[start Data extract]

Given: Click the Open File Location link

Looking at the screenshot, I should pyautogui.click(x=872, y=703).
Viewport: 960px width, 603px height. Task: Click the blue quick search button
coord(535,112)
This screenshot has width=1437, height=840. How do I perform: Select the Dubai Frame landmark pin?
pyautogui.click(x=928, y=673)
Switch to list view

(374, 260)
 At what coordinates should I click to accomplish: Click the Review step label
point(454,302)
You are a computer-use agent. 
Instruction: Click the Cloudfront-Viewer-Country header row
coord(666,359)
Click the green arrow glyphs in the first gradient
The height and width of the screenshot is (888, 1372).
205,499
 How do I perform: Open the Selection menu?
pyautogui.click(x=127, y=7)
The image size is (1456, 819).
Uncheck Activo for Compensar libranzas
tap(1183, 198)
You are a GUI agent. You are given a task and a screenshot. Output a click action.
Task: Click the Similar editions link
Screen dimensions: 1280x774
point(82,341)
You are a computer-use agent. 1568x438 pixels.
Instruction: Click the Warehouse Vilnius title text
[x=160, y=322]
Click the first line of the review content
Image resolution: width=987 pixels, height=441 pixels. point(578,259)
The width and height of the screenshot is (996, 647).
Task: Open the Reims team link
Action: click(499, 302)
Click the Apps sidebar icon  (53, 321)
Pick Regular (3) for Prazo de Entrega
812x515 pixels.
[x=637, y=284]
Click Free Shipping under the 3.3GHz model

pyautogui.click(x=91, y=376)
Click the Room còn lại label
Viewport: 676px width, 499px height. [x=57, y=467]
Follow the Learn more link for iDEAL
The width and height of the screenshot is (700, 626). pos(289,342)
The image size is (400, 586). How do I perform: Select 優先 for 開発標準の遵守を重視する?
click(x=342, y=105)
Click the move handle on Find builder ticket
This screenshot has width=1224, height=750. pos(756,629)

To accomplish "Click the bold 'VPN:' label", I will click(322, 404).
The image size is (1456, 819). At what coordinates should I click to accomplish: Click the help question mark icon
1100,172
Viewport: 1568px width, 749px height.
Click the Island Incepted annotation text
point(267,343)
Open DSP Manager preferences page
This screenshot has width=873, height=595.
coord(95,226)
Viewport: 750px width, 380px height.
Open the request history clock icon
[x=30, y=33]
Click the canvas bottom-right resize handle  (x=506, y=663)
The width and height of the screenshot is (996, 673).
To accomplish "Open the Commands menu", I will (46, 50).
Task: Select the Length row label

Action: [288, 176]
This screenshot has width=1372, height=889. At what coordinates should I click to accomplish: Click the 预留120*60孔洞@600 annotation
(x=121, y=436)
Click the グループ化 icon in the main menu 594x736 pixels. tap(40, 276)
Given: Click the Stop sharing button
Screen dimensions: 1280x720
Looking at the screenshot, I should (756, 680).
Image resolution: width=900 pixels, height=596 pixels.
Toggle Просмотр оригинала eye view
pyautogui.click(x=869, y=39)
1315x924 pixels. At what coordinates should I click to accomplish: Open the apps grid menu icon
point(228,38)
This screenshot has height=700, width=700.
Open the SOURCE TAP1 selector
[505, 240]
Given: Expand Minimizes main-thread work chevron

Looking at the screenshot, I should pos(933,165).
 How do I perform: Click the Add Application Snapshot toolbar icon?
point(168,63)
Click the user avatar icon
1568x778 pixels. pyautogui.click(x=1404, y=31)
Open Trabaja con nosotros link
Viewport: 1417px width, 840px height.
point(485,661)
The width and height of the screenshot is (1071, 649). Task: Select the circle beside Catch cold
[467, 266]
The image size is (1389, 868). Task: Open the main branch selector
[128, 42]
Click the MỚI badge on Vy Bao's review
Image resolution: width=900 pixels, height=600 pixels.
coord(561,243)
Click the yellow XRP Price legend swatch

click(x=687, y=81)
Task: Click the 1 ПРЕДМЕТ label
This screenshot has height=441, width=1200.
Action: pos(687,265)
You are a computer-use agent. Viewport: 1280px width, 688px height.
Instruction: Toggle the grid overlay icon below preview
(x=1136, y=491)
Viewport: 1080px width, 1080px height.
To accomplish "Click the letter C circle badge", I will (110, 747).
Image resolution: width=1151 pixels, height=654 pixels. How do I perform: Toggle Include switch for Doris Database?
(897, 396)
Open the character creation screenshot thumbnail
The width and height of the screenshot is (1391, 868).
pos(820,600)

[end Data extract]

(Required task): Please recast the entire listing above as a JSON list of strings with one string per line, leaving out blank lines.

(Result of the task):
[
  "Given: Click the Open File Location link",
  "Looking at the screenshot, I should pyautogui.click(x=872, y=703).",
  "Viewport: 960px width, 603px height. Task: Click the blue quick search button",
  "coord(535,112)",
  "This screenshot has width=1437, height=840. How do I perform: Select the Dubai Frame landmark pin?",
  "pyautogui.click(x=928, y=673)",
  "Switch to list view",
  "(374, 260)",
  " At what coordinates should I click to accomplish: Click the Review step label",
  "point(454,302)",
  "You are a computer-use agent. ",
  "Instruction: Click the Cloudfront-Viewer-Country header row",
  "coord(666,359)",
  "Click the green arrow glyphs in the first gradient",
  "The height and width of the screenshot is (888, 1372).",
  "205,499",
  " How do I perform: Open the Selection menu?",
  "pyautogui.click(x=127, y=7)",
  "The image size is (1456, 819).",
  "Uncheck Activo for Compensar libranzas",
  "tap(1183, 198)",
  "You are a GUI agent. You are given a task and a screenshot. Output a click action.",
  "Task: Click the Similar editions link",
  "Screen dimensions: 1280x774",
  "point(82,341)",
  "You are a computer-use agent. 1568x438 pixels.",
  "Instruction: Click the Warehouse Vilnius title text",
  "[x=160, y=322]",
  "Click the first line of the review content",
  "Image resolution: width=987 pixels, height=441 pixels. point(578,259)",
  "The width and height of the screenshot is (996, 647).",
  "Task: Open the Reims team link",
  "Action: click(499, 302)",
  "Click the Apps sidebar icon  (53, 321)",
  "Pick Regular (3) for Prazo de Entrega",
  "812x515 pixels.",
  "[x=637, y=284]",
  "Click Free Shipping under the 3.3GHz model",
  "pyautogui.click(x=91, y=376)",
  "Click the Room còn lại label",
  "Viewport: 676px width, 499px height. [x=57, y=467]",
  "Follow the Learn more link for iDEAL",
  "The width and height of the screenshot is (700, 626). pos(289,342)",
  "The image size is (400, 586). How do I perform: Select 優先 for 開発標準の遵守を重視する?",
  "click(x=342, y=105)",
  "Click the move handle on Find builder ticket",
  "This screenshot has width=1224, height=750. pos(756,629)",
  "To accomplish \"Click the bold 'VPN:' label\", I will click(322, 404).",
  "The image size is (1456, 819). At what coordinates should I click to accomplish: Click the help question mark icon",
  "1100,172",
  "Viewport: 1568px width, 749px height.",
  "Click the Island Incepted annotation text",
  "point(267,343)",
  "Open DSP Manager preferences page",
  "This screenshot has width=873, height=595.",
  "coord(95,226)",
  "Viewport: 750px width, 380px height.",
  "Open the request history clock icon",
  "[x=30, y=33]",
  "Click the canvas bottom-right resize handle  (x=506, y=663)",
  "The width and height of the screenshot is (996, 673).",
  "To accomplish \"Open the Commands menu\", I will (46, 50).",
  "Task: Select the Length row label",
  "Action: [288, 176]",
  "This screenshot has width=1372, height=889. At what coordinates should I click to accomplish: Click the 预留120*60孔洞@600 annotation",
  "(x=121, y=436)",
  "Click the グループ化 icon in the main menu 594x736 pixels. tap(40, 276)",
  "Given: Click the Stop sharing button",
  "Screen dimensions: 1280x720",
  "Looking at the screenshot, I should (756, 680).",
  "Image resolution: width=900 pixels, height=596 pixels.",
  "Toggle Просмотр оригинала eye view",
  "pyautogui.click(x=869, y=39)",
  "1315x924 pixels. At what coordinates should I click to accomplish: Open the apps grid menu icon",
  "point(228,38)",
  "This screenshot has height=700, width=700.",
  "Open the SOURCE TAP1 selector",
  "[505, 240]",
  "Given: Expand Minimizes main-thread work chevron",
  "Looking at the screenshot, I should pos(933,165).",
  " How do I perform: Click the Add Application Snapshot toolbar icon?",
  "point(168,63)",
  "Click the user avatar icon",
  "1568x778 pixels. pyautogui.click(x=1404, y=31)",
  "Open Trabaja con nosotros link",
  "Viewport: 1417px width, 840px height.",
  "point(485,661)",
  "The width and height of the screenshot is (1071, 649). Task: Select the circle beside Catch cold",
  "[467, 266]",
  "The image size is (1389, 868). Task: Open the main branch selector",
  "[128, 42]",
  "Click the MỚI badge on Vy Bao's review",
  "Image resolution: width=900 pixels, height=600 pixels.",
  "coord(561,243)",
  "Click the yellow XRP Price legend swatch",
  "click(x=687, y=81)",
  "Task: Click the 1 ПРЕДМЕТ label",
  "This screenshot has height=441, width=1200.",
  "Action: pos(687,265)",
  "You are a computer-use agent. Viewport: 1280px width, 688px height.",
  "Instruction: Toggle the grid overlay icon below preview",
  "(x=1136, y=491)",
  "Viewport: 1080px width, 1080px height.",
  "To accomplish \"Click the letter C circle badge\", I will (110, 747).",
  "Image resolution: width=1151 pixels, height=654 pixels. How do I perform: Toggle Include switch for Doris Database?",
  "(897, 396)",
  "Open the character creation screenshot thumbnail",
  "The width and height of the screenshot is (1391, 868).",
  "pos(820,600)"
]